La violencia es un freno poderoso. En el primer semestre de 2025, Ecuador anotó 4.557 homicidios intencionales, un alza del 47 % frente al mismo período del año anterior, según datos oficiales. Además, en el primer trimestre se registraron 2.361 muertes violentas, un 65 % más que en 2024. Para muchos migrantes, esos números pesan más que cualquier pasaje de regreso.
“No es que uno no quiera volver, es que allá te matan por un celular. Aquí te matas trabajando, pero al menos respiras”.
Carlos, migrante ecuatoriano en Nueva York, al analizar un posible retorno a Ecuador
Al sur de Queens, Esteban libra una batalla que no aparece en ningún contrato laboral ni en sus cálculos de ahorro: sus hijos. Llegó a EE. UU. con 23 años, convencido de que serían solo un par de inviernos duros antes de regresar con un capital inicial a Ecuador. Pero en el camino conoció a Ana, también migrante ecuatoriana, y juntos formaron una familia. Hoy sus dos hijos, de 8 y 11 años, son ciudadanos estadounidenses, hablan inglés con naturalidad y navegan la escuela pública como si el mundo entero les perteneciera. “Ellos son la raíz que me ata”, confiesa, mientras ajusta las mochilas colgadas detrás de la puerta.

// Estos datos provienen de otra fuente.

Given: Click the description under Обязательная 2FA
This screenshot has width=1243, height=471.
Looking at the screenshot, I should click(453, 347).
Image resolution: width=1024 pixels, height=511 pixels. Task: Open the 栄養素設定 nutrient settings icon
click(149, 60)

¿Por qué alguien que lo tiene “todo”: trabajo estable, techo asegurado, hijos ciudadanos, quisiera volver? La respuesta de Esteban no tiene que ver con la lógica sino con el pulso de la memoria. “Porque mi madre, mis hermanos siguen en Ambato y mis recuerdos también. Extraño el olor del pan en las mañanas, las fiestas de barrio, hasta las calles empedradas”, admite. Lo que le pesa no es la falta de oportunidades en EE. UU., sino la sensación de que su vida quedó partida en dos: el progreso en un país que no lo vio nacer y la nostalgia de un país que no lo deja ir.

Esteban incluso probó una alternativa: invertir a distancia. Mandó dinero para abrir un pequeño negocio familiar, luego intentó con un local de abarrotes. “Uno manda la plata con fe, pero al final se va en gastos, en deudas. Al poco tiempo no queda nada”, lamenta. Lo que empezó como un proyecto de regreso se convirtió en frustración acumulada.

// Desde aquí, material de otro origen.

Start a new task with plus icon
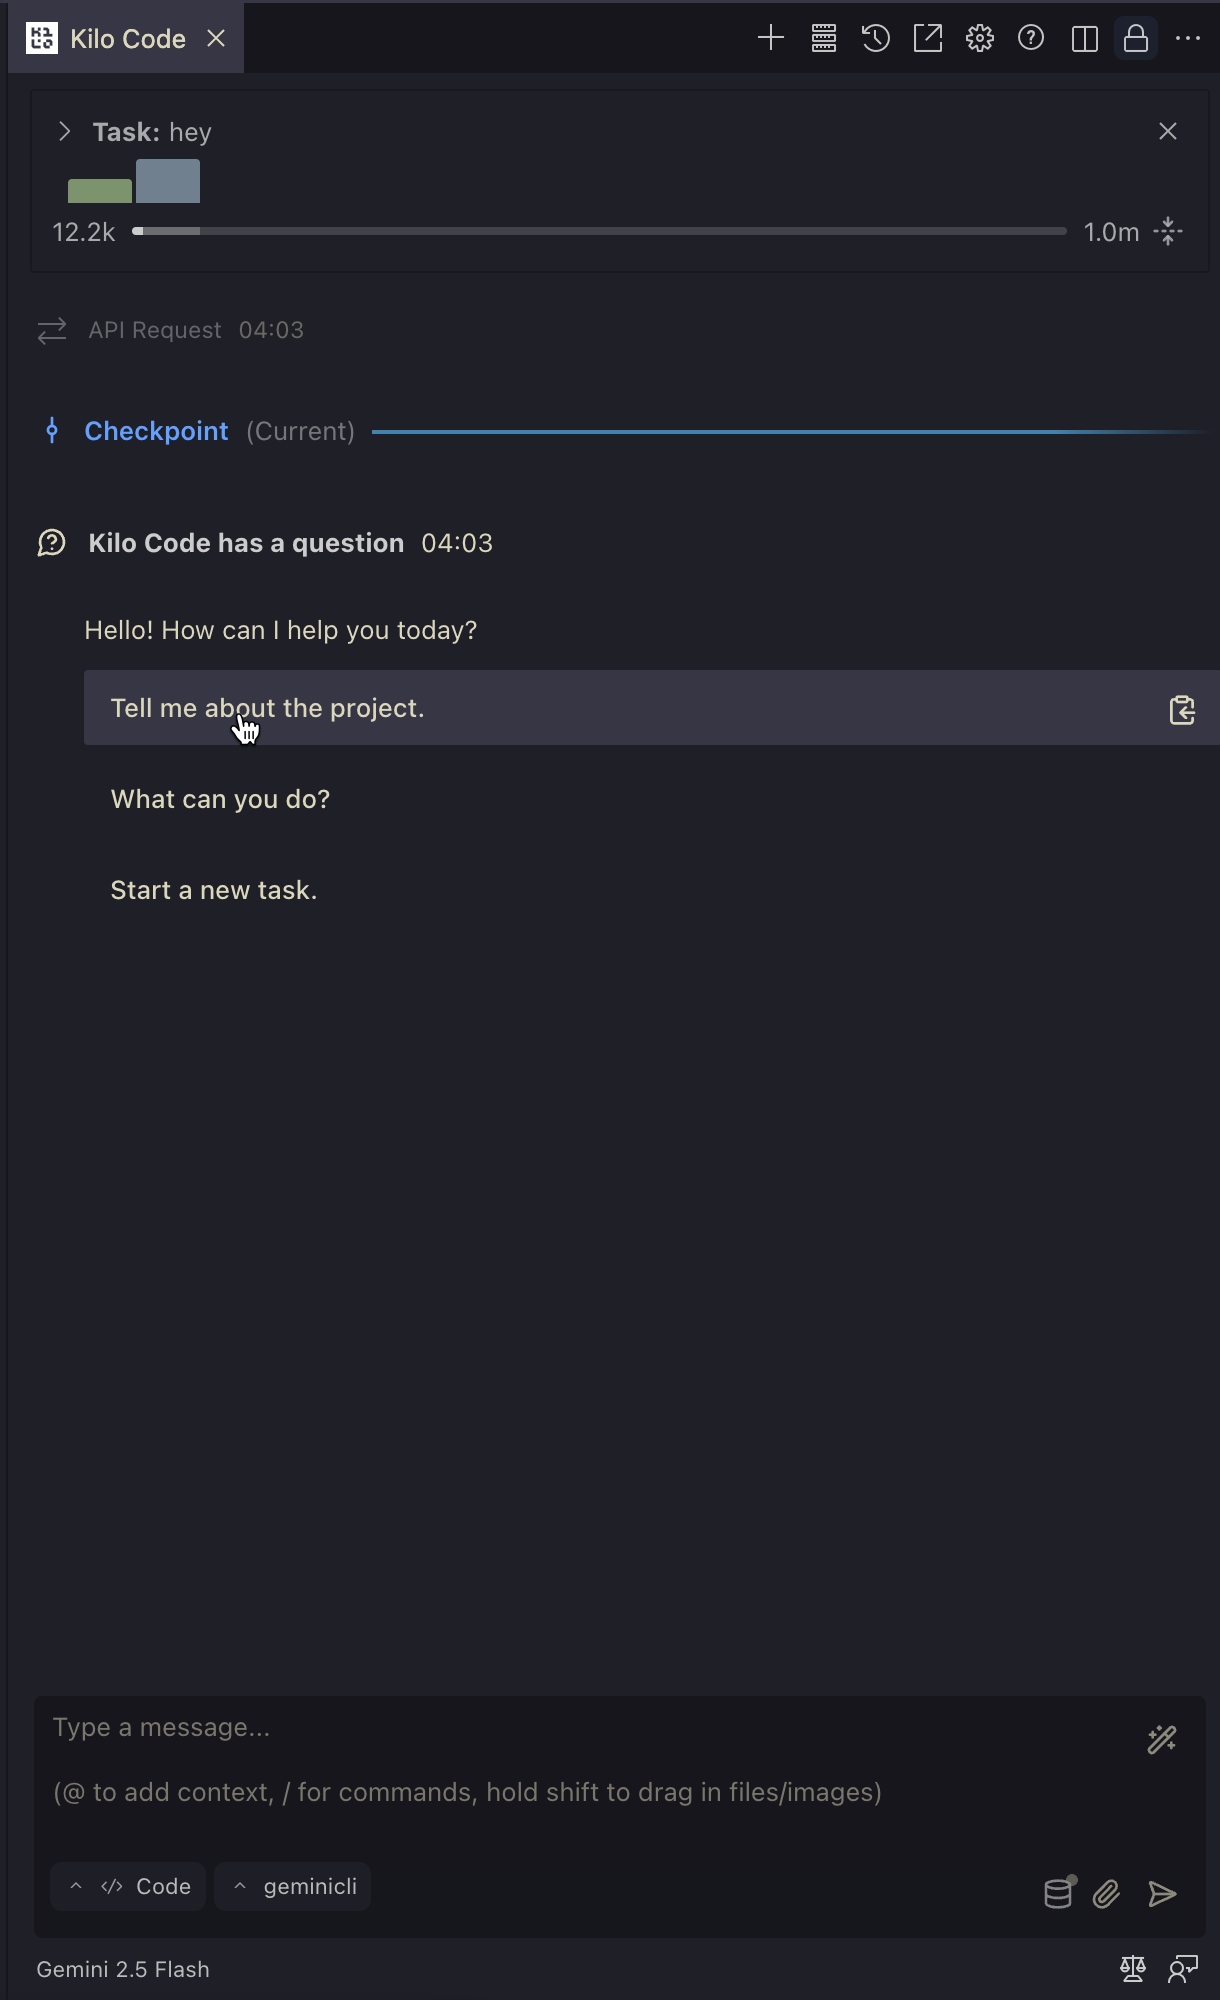 click(770, 39)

La socióloga Pamela Paredes lo explica con crudeza académica: “Cuando los hijos crecen en Estados Unidos, los padres saben que volver significa cortar un futuro ya en construcción. Esa tensión genera culpa, porque sienten que renuncian a su país, y al mismo tiempo provoca aplazamientos indefinidos del regreso. El retorno, en esos casos, deja de ser un plan realista y se transforma en un relato íntimo, casi un consuelo”.

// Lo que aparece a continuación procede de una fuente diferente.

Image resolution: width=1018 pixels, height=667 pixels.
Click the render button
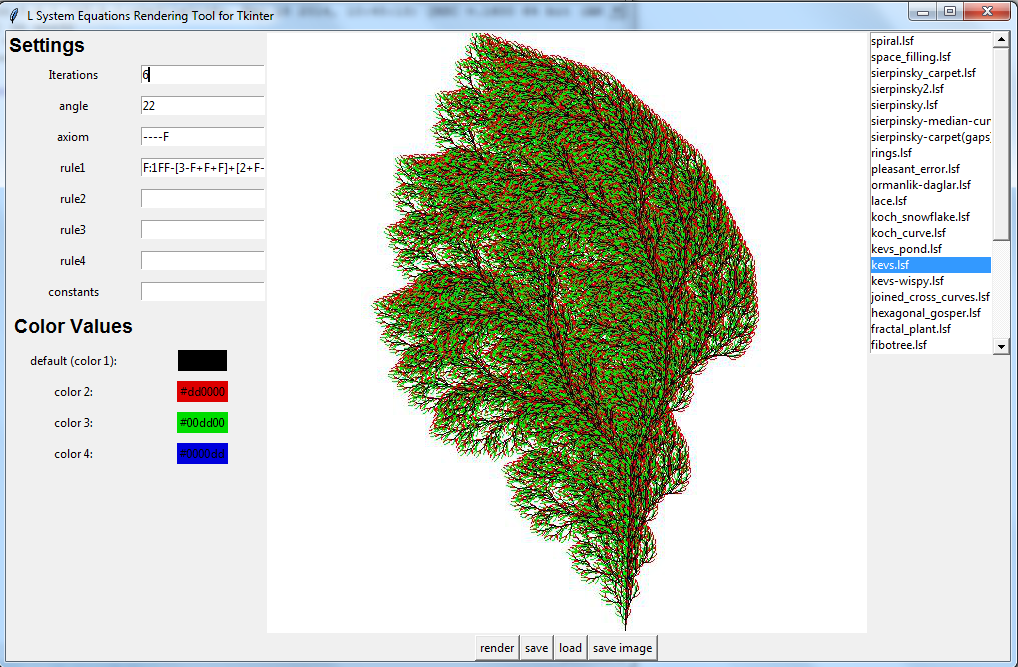(497, 648)
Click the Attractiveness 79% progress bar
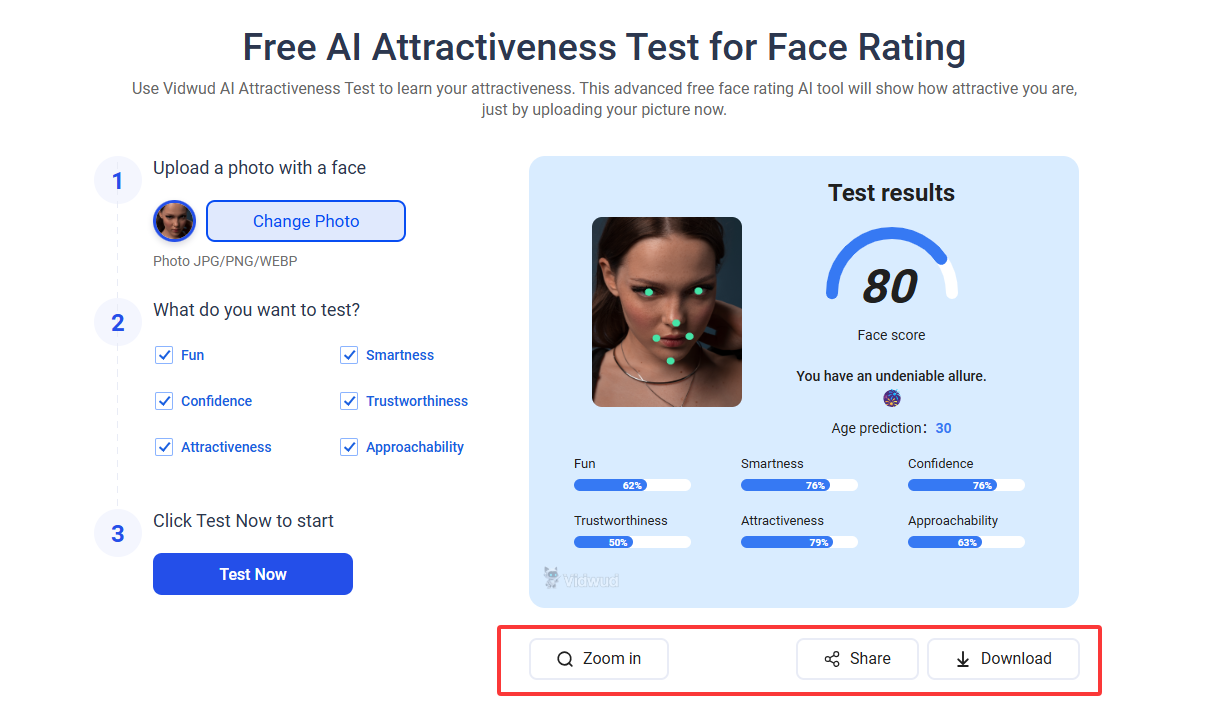The width and height of the screenshot is (1228, 710). click(x=799, y=542)

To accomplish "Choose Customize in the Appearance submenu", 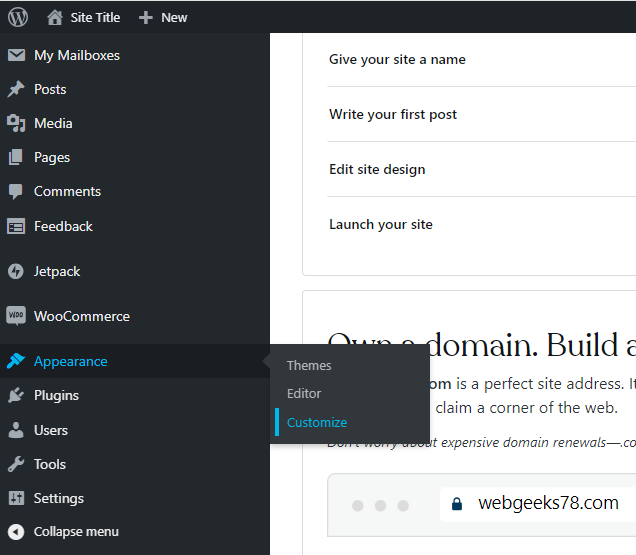I will pyautogui.click(x=317, y=422).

Y es ahí donde Esteban se mueve: en la cuerda floja entre la seguridad de Nueva York y el deseo de recuperar su lugar en Ecuador. Una vida marcada por la contradicción: tener mucho más de lo que soñó al salir, pero aun así querer volver.
El retorno, así, se convierte en horizonte móvil. Martha guarda correos electrónicos con boletos vencidos. Carlos aplaza un año más la decisión. Esteban se aferra al futuro de sus hijos, que ya no imaginan una vida en Ecuador. La vida de los migrantes se escribe en ese suspenso: Ecuador espera, pero el regreso nunca despega.